B: Clients with an AB-negative blood type can receive O-negative blood because they do not have antibodies against this type of blood. The transfusion can proceed. The nurse monitors the client’s vital signs as if he or she were receiving type AB-negative packed red blood cells. The blood bank would not need to be called. Blood would not need to be stopped because the blood is compatible with the client’s blood type. Benadryl would be given only if the client had an allergic reaction.
The nurse is assessing a client with a history of heart failure who is receiving a unit of packed red blood cells. The client’s respiratory rate is 33 breaths/min and blood pressure is 140/90 mm Hg. Which action does the nurse take first?
a. Administer prescribed diphenhydramine (Benadryl).
b. Continue to monitor the client’s vital signs.
c. Stop the infusion of packed red blood cells.
d. Slow the infusion rate of the transfusion.
D: Circulatory overload can occur when a blood product is infused too quickly. Adults with a history of heart failure are at risk for this. Management of this complication can be achieved by infusing the blood products more slowly. The client is not having an allergic reaction to the blood; therefore the blood should not be stopped nor should diphenhydramine be administered.
A client who is receiving a unit of red blood cells begins to report chest and lower back pain. Which action does the nurse take first?
a. Administer morphine sulfate 1 mg IV.
b. Assess the level of the pain.
c. Stop the transfusion.
d. Reposition the client on the right side.

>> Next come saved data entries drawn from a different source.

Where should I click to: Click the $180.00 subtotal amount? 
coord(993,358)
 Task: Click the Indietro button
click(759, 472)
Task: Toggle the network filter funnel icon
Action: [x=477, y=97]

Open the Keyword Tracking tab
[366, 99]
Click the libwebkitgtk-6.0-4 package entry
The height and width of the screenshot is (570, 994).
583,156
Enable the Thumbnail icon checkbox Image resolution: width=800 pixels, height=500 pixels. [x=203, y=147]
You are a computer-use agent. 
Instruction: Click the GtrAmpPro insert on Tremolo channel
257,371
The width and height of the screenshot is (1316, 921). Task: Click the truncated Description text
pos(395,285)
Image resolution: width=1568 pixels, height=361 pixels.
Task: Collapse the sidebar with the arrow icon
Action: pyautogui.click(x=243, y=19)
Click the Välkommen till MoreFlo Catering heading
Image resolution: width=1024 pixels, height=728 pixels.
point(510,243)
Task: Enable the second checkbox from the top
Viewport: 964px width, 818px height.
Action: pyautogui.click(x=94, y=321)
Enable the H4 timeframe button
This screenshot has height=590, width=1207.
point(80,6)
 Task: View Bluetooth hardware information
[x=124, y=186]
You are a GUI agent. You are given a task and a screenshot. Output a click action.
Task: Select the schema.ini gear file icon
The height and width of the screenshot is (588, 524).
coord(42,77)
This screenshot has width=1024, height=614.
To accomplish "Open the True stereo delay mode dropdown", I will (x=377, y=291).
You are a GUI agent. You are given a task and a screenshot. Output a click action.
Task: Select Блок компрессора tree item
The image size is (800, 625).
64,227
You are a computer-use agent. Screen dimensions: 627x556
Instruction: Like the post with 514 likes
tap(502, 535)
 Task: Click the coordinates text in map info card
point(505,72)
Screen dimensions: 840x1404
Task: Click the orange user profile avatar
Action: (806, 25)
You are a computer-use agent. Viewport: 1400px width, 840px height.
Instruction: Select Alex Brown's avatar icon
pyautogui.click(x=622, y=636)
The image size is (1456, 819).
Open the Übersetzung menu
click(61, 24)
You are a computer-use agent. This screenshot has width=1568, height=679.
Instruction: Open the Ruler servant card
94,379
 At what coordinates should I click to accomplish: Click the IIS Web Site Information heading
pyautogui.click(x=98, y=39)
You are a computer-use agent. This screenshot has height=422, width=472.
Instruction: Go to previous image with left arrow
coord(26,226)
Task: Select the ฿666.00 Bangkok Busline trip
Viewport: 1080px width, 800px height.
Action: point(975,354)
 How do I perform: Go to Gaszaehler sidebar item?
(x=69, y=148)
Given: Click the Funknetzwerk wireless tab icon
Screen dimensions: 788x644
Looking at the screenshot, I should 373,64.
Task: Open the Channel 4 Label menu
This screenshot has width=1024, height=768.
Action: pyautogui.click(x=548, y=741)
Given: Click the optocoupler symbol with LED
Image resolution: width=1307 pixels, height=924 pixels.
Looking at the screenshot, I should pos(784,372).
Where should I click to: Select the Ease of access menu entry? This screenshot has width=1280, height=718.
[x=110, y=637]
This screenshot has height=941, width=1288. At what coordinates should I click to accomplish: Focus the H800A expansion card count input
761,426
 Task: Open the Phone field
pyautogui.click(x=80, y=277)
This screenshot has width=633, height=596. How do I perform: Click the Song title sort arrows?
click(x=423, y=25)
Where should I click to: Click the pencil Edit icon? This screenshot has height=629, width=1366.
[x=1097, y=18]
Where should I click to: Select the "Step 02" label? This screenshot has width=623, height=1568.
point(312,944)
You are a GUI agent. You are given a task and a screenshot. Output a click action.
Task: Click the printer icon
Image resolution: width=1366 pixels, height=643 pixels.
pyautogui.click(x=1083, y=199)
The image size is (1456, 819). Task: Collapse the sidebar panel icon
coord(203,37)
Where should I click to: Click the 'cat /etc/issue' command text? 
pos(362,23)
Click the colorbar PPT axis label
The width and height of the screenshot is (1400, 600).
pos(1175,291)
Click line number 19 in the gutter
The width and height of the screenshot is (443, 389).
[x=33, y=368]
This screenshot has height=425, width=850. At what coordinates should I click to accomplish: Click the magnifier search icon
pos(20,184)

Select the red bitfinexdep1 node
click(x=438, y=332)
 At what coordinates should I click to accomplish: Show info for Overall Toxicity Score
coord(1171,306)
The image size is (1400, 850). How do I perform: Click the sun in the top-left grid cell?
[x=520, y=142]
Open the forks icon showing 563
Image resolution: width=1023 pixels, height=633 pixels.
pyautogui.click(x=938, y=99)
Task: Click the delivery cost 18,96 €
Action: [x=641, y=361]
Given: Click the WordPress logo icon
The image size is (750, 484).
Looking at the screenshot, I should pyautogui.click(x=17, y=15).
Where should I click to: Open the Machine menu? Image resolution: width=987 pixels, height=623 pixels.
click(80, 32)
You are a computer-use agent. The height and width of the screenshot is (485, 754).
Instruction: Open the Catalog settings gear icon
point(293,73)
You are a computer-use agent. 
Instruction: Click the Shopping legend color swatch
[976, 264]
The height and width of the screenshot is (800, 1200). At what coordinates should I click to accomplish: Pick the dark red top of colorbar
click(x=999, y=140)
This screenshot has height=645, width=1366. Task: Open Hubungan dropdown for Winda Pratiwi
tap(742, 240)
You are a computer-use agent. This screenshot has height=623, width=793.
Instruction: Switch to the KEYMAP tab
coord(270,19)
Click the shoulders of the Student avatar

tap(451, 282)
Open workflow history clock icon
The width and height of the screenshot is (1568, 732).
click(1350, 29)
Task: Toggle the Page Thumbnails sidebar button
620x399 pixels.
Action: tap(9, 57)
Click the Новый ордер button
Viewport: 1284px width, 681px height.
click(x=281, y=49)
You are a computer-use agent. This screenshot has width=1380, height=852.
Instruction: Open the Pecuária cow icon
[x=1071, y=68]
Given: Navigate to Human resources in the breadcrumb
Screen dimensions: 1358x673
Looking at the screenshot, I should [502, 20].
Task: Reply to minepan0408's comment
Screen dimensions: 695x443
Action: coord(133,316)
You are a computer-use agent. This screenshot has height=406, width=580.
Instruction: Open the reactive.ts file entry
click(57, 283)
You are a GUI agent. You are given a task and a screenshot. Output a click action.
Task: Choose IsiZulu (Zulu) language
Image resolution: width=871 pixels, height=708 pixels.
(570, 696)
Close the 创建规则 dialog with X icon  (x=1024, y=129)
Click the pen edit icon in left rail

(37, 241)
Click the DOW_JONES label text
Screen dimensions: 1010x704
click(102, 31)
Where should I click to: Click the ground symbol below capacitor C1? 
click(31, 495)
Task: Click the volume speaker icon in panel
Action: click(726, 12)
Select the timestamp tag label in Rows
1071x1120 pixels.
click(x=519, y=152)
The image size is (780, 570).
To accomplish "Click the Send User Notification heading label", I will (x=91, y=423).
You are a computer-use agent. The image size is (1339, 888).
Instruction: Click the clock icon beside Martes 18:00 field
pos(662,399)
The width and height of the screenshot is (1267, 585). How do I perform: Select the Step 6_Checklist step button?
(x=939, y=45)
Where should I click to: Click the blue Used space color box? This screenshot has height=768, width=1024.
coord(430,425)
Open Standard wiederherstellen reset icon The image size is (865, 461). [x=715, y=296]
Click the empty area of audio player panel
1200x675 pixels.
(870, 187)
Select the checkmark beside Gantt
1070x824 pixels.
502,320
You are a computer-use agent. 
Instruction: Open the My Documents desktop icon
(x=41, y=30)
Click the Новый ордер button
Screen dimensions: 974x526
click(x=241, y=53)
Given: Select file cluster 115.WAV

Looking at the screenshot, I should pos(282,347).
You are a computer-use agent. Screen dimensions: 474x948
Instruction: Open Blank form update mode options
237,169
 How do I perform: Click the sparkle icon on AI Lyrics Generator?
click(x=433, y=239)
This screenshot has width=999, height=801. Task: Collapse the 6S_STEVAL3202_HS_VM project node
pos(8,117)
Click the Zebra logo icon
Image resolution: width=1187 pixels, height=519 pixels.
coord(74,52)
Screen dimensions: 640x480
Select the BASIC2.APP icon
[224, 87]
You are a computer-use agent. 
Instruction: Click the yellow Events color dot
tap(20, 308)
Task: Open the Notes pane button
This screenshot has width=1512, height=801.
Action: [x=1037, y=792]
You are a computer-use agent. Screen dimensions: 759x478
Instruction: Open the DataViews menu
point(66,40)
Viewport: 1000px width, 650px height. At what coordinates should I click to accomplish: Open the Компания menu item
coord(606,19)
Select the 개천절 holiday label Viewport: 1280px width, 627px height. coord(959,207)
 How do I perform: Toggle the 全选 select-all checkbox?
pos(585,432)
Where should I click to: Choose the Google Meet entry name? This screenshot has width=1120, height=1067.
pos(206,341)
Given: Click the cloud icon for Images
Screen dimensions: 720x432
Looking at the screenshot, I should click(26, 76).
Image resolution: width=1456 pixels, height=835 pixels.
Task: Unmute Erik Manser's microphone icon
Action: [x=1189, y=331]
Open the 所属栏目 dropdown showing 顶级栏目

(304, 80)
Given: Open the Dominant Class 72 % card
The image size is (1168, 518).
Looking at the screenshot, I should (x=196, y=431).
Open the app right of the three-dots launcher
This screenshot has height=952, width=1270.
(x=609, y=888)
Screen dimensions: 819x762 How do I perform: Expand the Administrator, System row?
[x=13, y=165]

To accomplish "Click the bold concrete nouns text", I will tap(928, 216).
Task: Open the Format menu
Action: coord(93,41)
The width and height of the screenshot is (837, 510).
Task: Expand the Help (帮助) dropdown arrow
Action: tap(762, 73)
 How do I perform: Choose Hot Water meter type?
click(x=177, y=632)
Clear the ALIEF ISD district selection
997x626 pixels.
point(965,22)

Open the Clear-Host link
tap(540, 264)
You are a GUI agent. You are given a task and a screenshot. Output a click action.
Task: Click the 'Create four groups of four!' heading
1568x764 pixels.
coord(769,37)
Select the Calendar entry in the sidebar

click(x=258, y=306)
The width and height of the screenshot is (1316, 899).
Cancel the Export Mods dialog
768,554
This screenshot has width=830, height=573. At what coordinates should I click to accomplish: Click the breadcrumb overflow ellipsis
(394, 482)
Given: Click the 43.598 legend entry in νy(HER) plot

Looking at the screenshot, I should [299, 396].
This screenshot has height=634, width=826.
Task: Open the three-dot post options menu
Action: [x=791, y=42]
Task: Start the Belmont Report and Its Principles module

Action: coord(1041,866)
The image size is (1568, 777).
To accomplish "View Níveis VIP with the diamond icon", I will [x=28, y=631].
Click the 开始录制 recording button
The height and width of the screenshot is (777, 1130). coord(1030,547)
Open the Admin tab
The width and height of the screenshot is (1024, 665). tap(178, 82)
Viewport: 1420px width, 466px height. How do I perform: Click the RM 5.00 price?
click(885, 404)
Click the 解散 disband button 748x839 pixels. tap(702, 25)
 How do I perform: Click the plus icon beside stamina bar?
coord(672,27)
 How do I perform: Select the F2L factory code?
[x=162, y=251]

C: A hemolytic transfusion reaction is caused by blood type or Rh incompatibility. When blood containing antigens different from the client’s own antigens is infused, antigen-antibody complexes are formed in the client’s blood. Manifestations include low back pain and chest pain, and the transfusion should be discontinued immediately. The other actions are not the priority.